Zijn Veni bestaat uit twee delen. In het eerste deel gaat Gross gedragseconomisch onderzoek doen. Gedurende een aantal ronden spelen deelnemers een game. In elke ronde krijgen ze resource points en moeten ze beslissen hoeveel ze in de publieke pot storten, hoeveel in een privé-pot en hoeveel ze willen houden. ‘Na elke ronde horen ze wat anderen gedaan hebben,’ legt Gross uit. ‘En ze horen hoeveel er in hun privé-pot en in de gemeenschappelijke pot zit. Aan het eind van de game moeten ze een bepaalde hoeveelheid points hebben in ofwel de privé- óf de gemeenschappelijke pot. Er zijn dus twee drempels. Wordt geen van de twee drempels gehaald, verliezen ze alles, ook wat ze voor zichzelf gehouden hebben.’

Deelnemers kunnen voor de gemeenschappelijke oplossing gaan, te maken krijgen met freeriders die niet meebetalen, maar krijgen wel geld als de drempel behaald is. Gaat een deelnemer voor de privé-oplossing, dan kan niemand ervan meeprofiteren. De kosten van de individuele oplossing worden gevarieerd. Naarmate die hoger worden, wordt de gemeenschappelijke oplossing aantrekkelijker en maak je mensen afhankelijker van elkaar. Naarmate de kosten voor de individuele oplossing lager worden, kiezen steeds meer mensen voor die optie.

Straffen

Gross ontdekte dat mensen al heel snel voor de individuele oplossing kiezen; ze lijken niet graag te willen samenwerken en die moet wel heel erg aantrekkelijk worden gemaakt, voor ze voor samenwerking kiezen. Dat is een probleem, aldus Gross. Een manier om anderen tot een andere strategie te dwingen is peer punishment. Dan kunnen deelnemers elkaar straffen. Ook de straf is abstract: ze betalen een unit, waarop de ander drie units kwijtraakt. Het straffen werkt goed voor public good dilemma’s, de coöperatie wordt erdoor vergroot. Samenwerkers straffen freeriders, en vervolgens passen freeriders vaak hun gedrag aan en straffen niet terug.

In tegenstelling tot de freeriders, straffen de individualisten wel terug…

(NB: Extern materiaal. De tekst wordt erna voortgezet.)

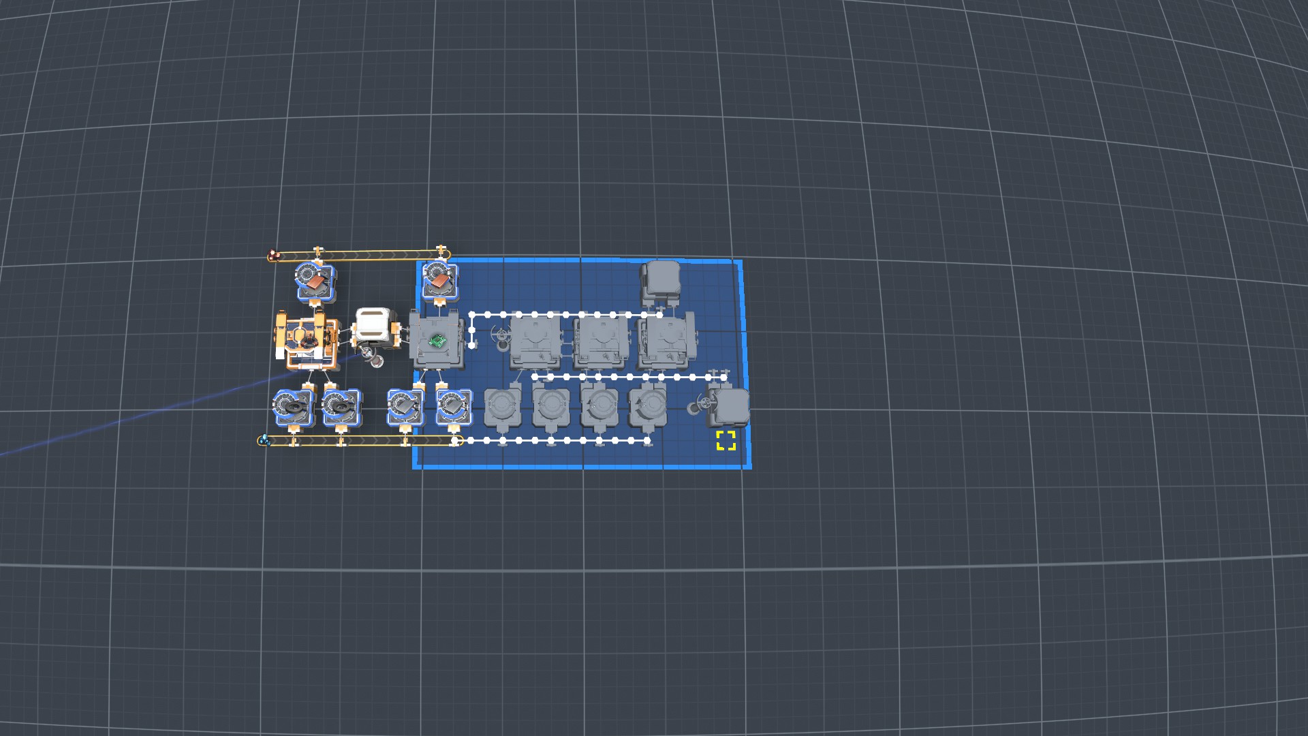1308x736 pixels.
Task: Select the white storage box
Action: (373, 325)
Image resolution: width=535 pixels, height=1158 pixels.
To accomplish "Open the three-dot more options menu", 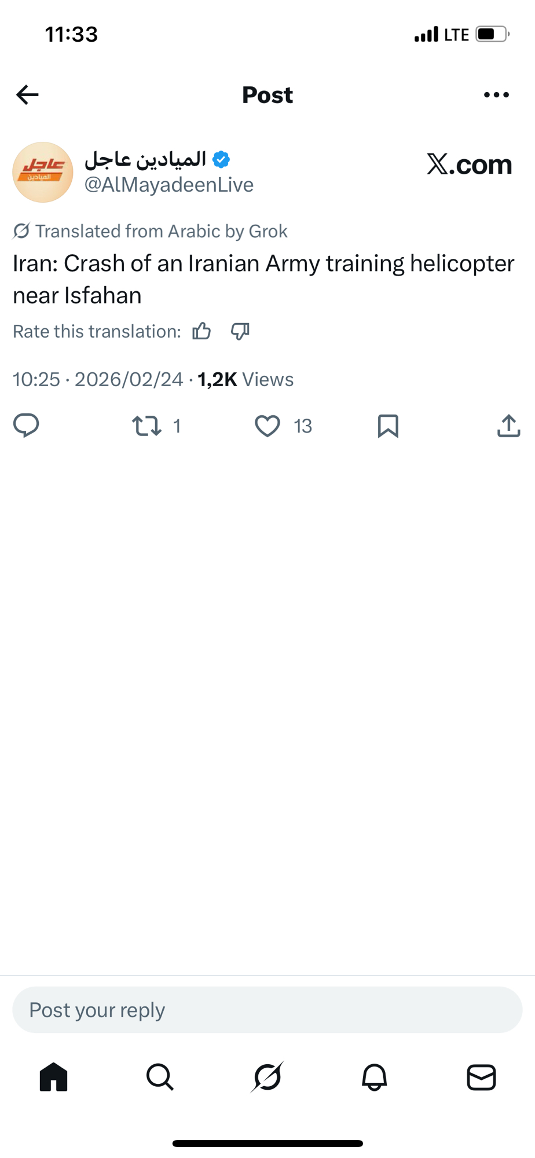I will click(496, 95).
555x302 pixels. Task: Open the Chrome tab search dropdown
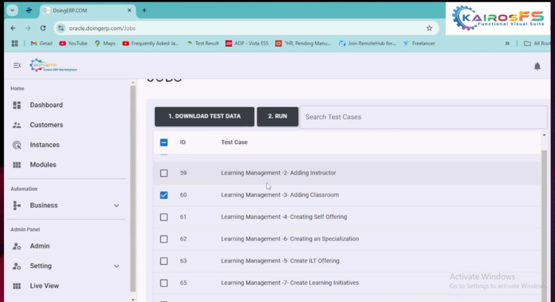click(x=13, y=10)
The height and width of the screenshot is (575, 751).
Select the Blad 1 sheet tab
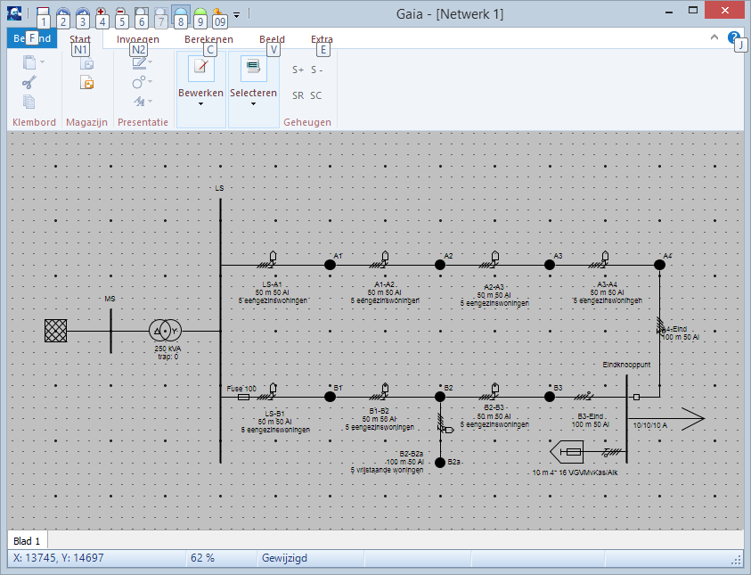click(28, 541)
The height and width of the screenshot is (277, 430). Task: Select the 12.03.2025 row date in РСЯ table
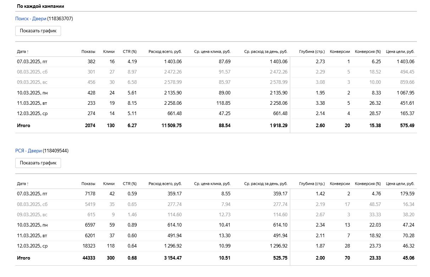[32, 246]
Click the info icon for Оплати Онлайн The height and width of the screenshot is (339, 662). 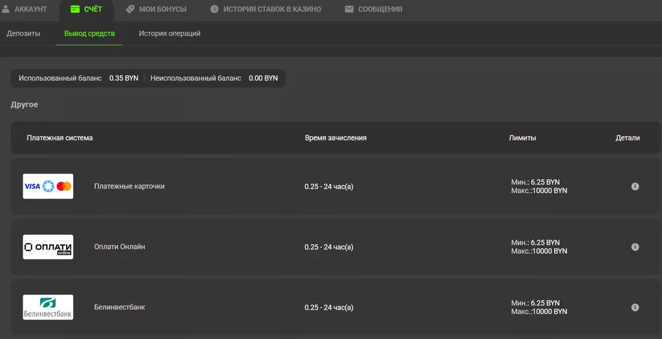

‘Maar in mijn geval heb je samenwerkers, individualisten en freeriders, zien we dat samenwerkers de meeste straffen uitdelen, maar ze straffen niet vooral de freeriders, maar de individualisten. En in tegenstelling tot de freeriders, straffen de individualisten terug. Veel minder vaak switchen ze naar de gemeenschappelijke oplossing. Dat betekent dat ze meer geld verliezen vanwege de straffen die ze moeten betalen en uitdelen.’

Simulatie

In het tweede deel van zijn Veni gaat Gross zijn vragen theoretischer toetsen via het simuleren van data. ‘Dan kan ik kijken welke strategieën naar boven komen en welke oplossingen er door de groep worden gevonden. In simulaties heb je veel meer actoren en dan kun je zien hoe verschillende strategieën zich ontwikkelen en wat is de rol van onderlinge afhankelijkheid. We hopen regels te vinden die ons kunnen vertellen onder welke omstandigheden er al dan niet samenwerking op gang komt. Zo ontstaan ook nieuwe ideeën voor experimenten en games.’

Gross zal met zijn onderzoek geen concrete oplossingen voor de problemen van deze tijd vinden. ‘Het zijn abstracte situaties, de werkelijkheid is veel complexer. Ik wil vooral op een abstract niveau beter begrijpen hoe het werkt. Wellicht kan dat wel helpen om een oplossing te vinden. Maar het klimaatdebat laat wel zien hoe ingewikkeld zulke problemen kunnen zijn.’